The city was quiet; it was as though all the world were sleeping. Neji could live with that.
He wasn't normally given to excursions such as this, not so late at night; among the men of the court, he was one of the more grounded, one of the most practical, and one of the least romantic-minded.
All this he contemplated as he picked his way through dark pine trees, making his way to the place where the trees would break and he would instead hit sweet grasses instead of damp, musty undergrowth.
Tomorrow, he would marry. A marriage had been arranged between himself and his cousin against his will and hers, and somewhere, Neji knew, there was a fair-haired man, a good friend and an even better sparring partner, brooding just as much as he was over the whole matter.
All attempts to circumvent it were thwarted. All protestations, threats and pleas cut off.
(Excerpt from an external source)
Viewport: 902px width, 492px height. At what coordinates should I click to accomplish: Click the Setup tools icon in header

There was no resort left, nothing Neji could turn to as a way of preventing it any longer.
Tomorrow he would be married, but tonight there was something that had to be done.
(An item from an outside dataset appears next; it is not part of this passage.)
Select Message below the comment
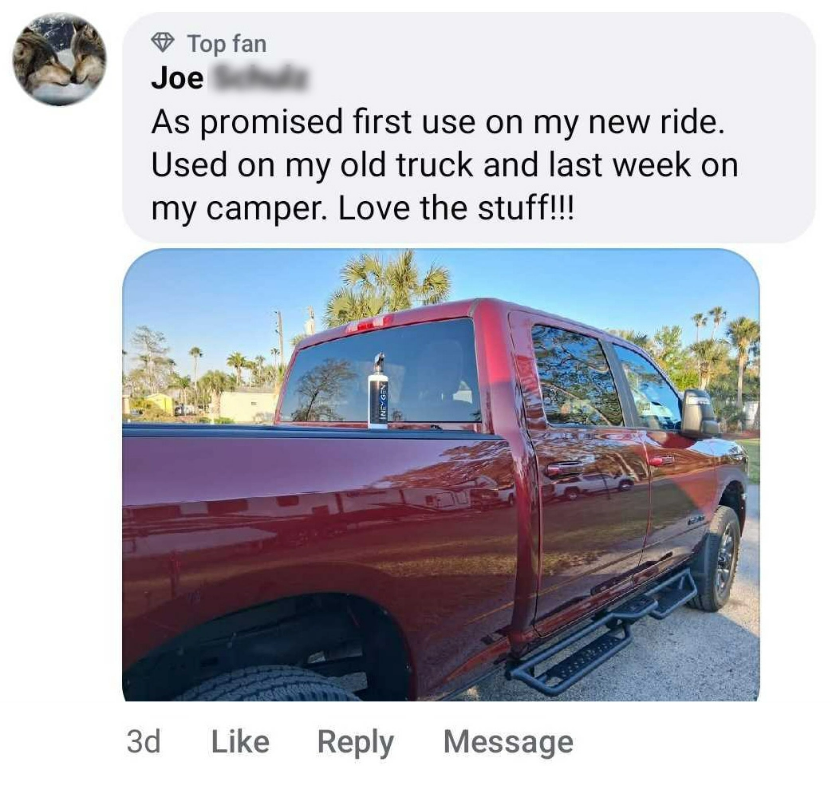The image size is (832, 786). pos(508,741)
No one was quite sure what Neji saw in Tenten.
She had come to court four years ago from a distant land far to the west, a loud-mouthed, overenthusiastic retainer in tow (said retainer was currently courting a minor noble's daughter like there was no tomorrow), begging asylum, and was granted it. In those four years she had made more friends among the men than the women.
She was a tall, rangy woman with thick, slightly frizzy brown hair and large eyes in the same color. She clung to the foreign fashions of her home land with a fervent stubbornness that raised eyebrows among the ladies of the court. She rode out into battle with the men, a slight, dusty she-warrior whom all those with any sense feared to face.
With her full-bodied, lively laugh and open, friendly manner she stood out in the court in a way no other woman ever could.
She was strange, foreign, different. And utterly captivating.
There was no one else, absolutely no one, who had ever been able to make his heart pound, who had been able to make him laugh, weep and wonder why with one small gesture. She was the only one who had ever haunted the lonely recesses of his dreams, who had refused to let him be. She was so much more real than any other woman Neji had ever met.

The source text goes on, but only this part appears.